El viejo asintió con un indicio de sonrisa y se lanzó sobre el sillón negro que había detrás de él, donde inspiró y expiró tan lentamente que creí que le estaba pegando un paro cardiorespiratorio.
—Fue mi bisnieto el que se la concedió, yo solamente he sido enviado para analizar su trabajo como he hecho durante los últimos ochenta años de mi vida —me respondió al cabo de un rato, cuando el silencio había invadido la sala y yo no sabía hacia donde mirar.
—Pero... Usted es Narcisse Laboureche —afirmé, inclinándome hacia el hijo de una de mis mayores referentes—. El dueño y director general de Laboureche.

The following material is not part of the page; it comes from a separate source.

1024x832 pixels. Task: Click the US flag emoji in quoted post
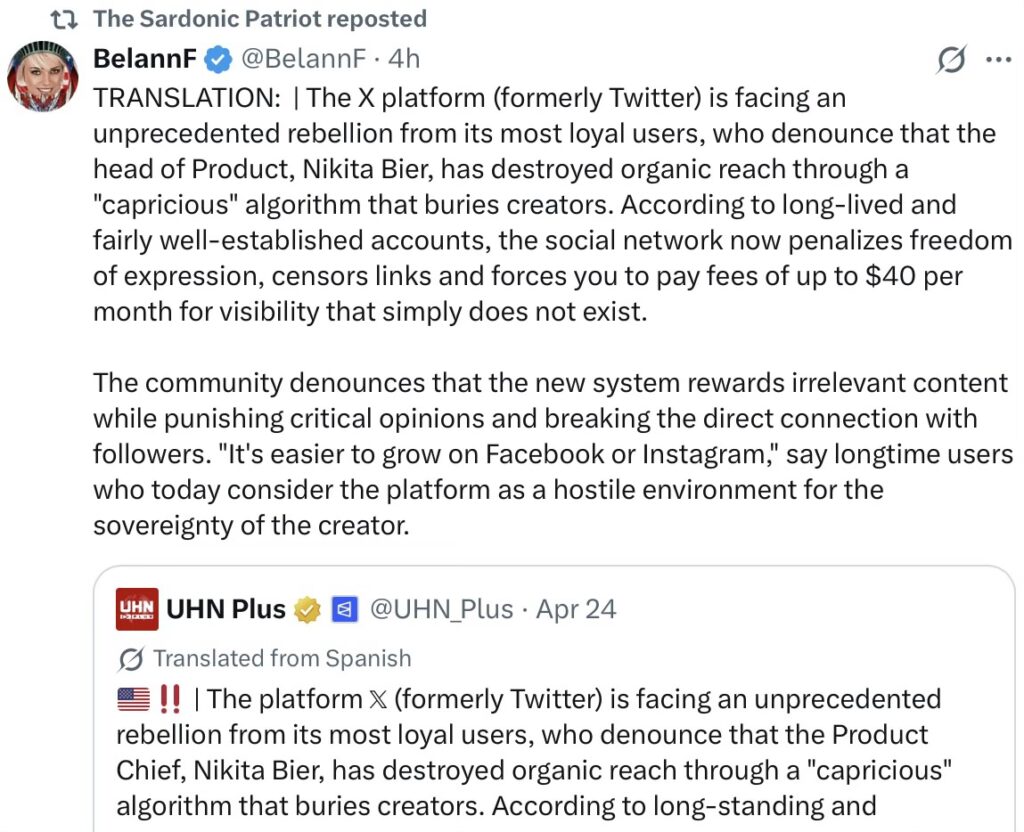pyautogui.click(x=133, y=699)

—Hace dos años que ya no regento como director, señorita Tailler. Mi bisnieto, Narciso, es quien lo hace —objetó, mirándome altivo, como si le hubiera faltado al respeto con mi evidente falta información, no documentada en la página de Wikipedia de Laboureche.
—Lo siento, yo... —empecé, juntando mis manos para evitar que aquel hombre de mirada juzgadora viera el tembleque de mis dedos.
—¿Me haría el favor de mostrarme la colección? El tiempo apremia —me interrumpió, señalando con la barbilla mi bloc mojado, del que me avergoncé al instante cuando lo dejé sobre la mesa, frente a él—. Más cuando vas a cumplir los ciento tres años en tan solo cuatro días.
Asentí, pues no sabía si reírme, llorar, o salir inmediatamente de aquel lugar. El silencio siempre había sido mi mejor aliado y no quería que dejara de ser así. Tampoco es que tuviera otra opción.
—¿Tengo que...? —pregunté, mirando asustada a aquel hombre, que desprendía elegancia por todos los poros de su piel, pese a su longevidad.